The paper "Posttraumatic Stress Disorder in Sexually Abused Children" is an excellent example of a term paper on psychology. Domestic violence against children has not reduced in prevalence in the last few years. The most devastating form of this abuse is characterized by the sexual molestation of children. The traumatic experience associated with sexual molestation sometimes develops into a chronic psychological problem referred to as PTSD. PTSD is characterized by three common symptoms: Hyperarousal, Intrusion, and Constriction. Hyperarousal is the body’ s alertness of conditions perceived as threats of the reoccurrence of trauma while intrusion is a fixation on the memory of trauma or the occurrence of vivid images of the trauma event.
The final symptom constriction is the state of blocking or dissociating with a past life. The study presented in this paper presents a literature review of the alternative interventions that can be used to assist children who have been sexually abused overcome PTSD experienced well after the traumatic event happened. It aims at providing the best intervention in PTSD cases involving sexually abused children. To effectively intervene in a PTSD case involving a sexually abused child any health practitioner must fully understand the condition and how it manifests itself.

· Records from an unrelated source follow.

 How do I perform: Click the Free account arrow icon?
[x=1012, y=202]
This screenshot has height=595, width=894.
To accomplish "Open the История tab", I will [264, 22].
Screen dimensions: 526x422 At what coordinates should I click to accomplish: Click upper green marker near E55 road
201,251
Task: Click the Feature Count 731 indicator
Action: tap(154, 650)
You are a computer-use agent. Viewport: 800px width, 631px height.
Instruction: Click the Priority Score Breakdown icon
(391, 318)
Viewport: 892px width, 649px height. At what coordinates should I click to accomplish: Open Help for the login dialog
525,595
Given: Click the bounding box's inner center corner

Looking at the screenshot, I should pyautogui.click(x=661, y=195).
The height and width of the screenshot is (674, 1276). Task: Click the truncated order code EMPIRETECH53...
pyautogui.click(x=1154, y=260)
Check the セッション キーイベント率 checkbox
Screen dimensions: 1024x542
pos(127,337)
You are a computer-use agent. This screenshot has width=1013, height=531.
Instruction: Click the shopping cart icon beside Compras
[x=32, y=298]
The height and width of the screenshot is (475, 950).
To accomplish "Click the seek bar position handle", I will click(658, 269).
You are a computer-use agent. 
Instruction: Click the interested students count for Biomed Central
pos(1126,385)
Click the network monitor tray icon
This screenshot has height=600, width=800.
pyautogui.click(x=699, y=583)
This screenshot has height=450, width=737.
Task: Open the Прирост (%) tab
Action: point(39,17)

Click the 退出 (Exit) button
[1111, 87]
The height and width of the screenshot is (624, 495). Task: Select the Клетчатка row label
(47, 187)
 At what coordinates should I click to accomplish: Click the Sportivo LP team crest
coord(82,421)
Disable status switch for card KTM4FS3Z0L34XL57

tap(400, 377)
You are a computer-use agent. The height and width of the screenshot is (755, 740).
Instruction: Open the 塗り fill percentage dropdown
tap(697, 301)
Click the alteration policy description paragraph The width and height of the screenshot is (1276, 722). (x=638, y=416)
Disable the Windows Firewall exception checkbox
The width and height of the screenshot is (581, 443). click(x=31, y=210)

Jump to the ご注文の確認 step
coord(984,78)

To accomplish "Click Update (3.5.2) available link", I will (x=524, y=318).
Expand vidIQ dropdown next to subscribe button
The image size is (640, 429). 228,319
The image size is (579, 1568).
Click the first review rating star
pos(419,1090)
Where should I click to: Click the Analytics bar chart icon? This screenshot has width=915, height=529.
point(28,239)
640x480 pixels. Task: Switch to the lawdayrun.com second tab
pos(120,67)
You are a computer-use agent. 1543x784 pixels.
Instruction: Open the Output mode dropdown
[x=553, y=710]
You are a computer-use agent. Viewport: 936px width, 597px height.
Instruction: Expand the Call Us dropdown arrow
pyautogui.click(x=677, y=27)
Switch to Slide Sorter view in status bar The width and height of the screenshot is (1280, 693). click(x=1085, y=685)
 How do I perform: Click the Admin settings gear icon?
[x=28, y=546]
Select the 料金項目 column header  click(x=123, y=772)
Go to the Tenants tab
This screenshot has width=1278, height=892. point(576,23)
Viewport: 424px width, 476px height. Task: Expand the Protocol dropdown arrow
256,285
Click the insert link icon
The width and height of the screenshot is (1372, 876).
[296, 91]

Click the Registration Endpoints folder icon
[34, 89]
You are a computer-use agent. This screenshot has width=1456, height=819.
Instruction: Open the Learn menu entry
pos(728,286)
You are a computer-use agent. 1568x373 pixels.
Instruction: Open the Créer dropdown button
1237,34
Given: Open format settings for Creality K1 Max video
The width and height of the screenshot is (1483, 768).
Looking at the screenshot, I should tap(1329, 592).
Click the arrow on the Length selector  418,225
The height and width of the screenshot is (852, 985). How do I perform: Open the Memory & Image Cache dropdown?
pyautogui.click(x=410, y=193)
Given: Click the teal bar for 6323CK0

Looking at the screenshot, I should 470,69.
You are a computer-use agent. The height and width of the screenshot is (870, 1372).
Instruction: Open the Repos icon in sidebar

Various scholars have studied the condition and come up with theories that enable social workers to understand PTSD more deeply and know the kind of intervention to apply in order to make sure children with the disorder return to normal psychological health. Several theories have been used to explain PTSD, as it is an old condition the theories that were originally used to try and understand PTSD are now referred to as the early theories of PTSD.
Contemporary theories that largely draw from older theories have been developed to explain the disorder in recent years. After analyzing the theories and empirical evidence about the various intervention strategies the cognitive-behavioral intervention was chosen as the best intervention option for the PTSD cases in sexually abused children. Theories of PTSD Stress Response theory was one of the first theories that tried to analyze PTSD. The theory proposes that people respond to trauma by having some kind of outcry and they later try to get used to the trauma (Brewin and Holmes, 2003).
Information overload is responsible for PTSD as the body tries to defend itself psychologically. People who have been traumatized avoid being reminded of the incident that caused the trauma. The theory of shattered assumptions argues that PTSD is a result of an individual’ s positive illusion of the nature of the world being broken. The core assumptions that make the world a better place according to Janoff-Bulman (1992) are: the world is Benevolent, the world is meaningful, and the world is self-worth. The theory proposes that the world follows a set of rules and those humans are well-meaning towards each other.
Any experience that happens and shatters this illusion may be traumatic to some individuals. The Conditioning theory of PTSD was originally developed for other disorders other than PTSD (Brewin and Holmes, 2003). The theory proposes that people’ s fear of a traumatic experience is decreased by repeated exposure to the trauma while avoidance of trauma only leads to non-extinction of PTSD.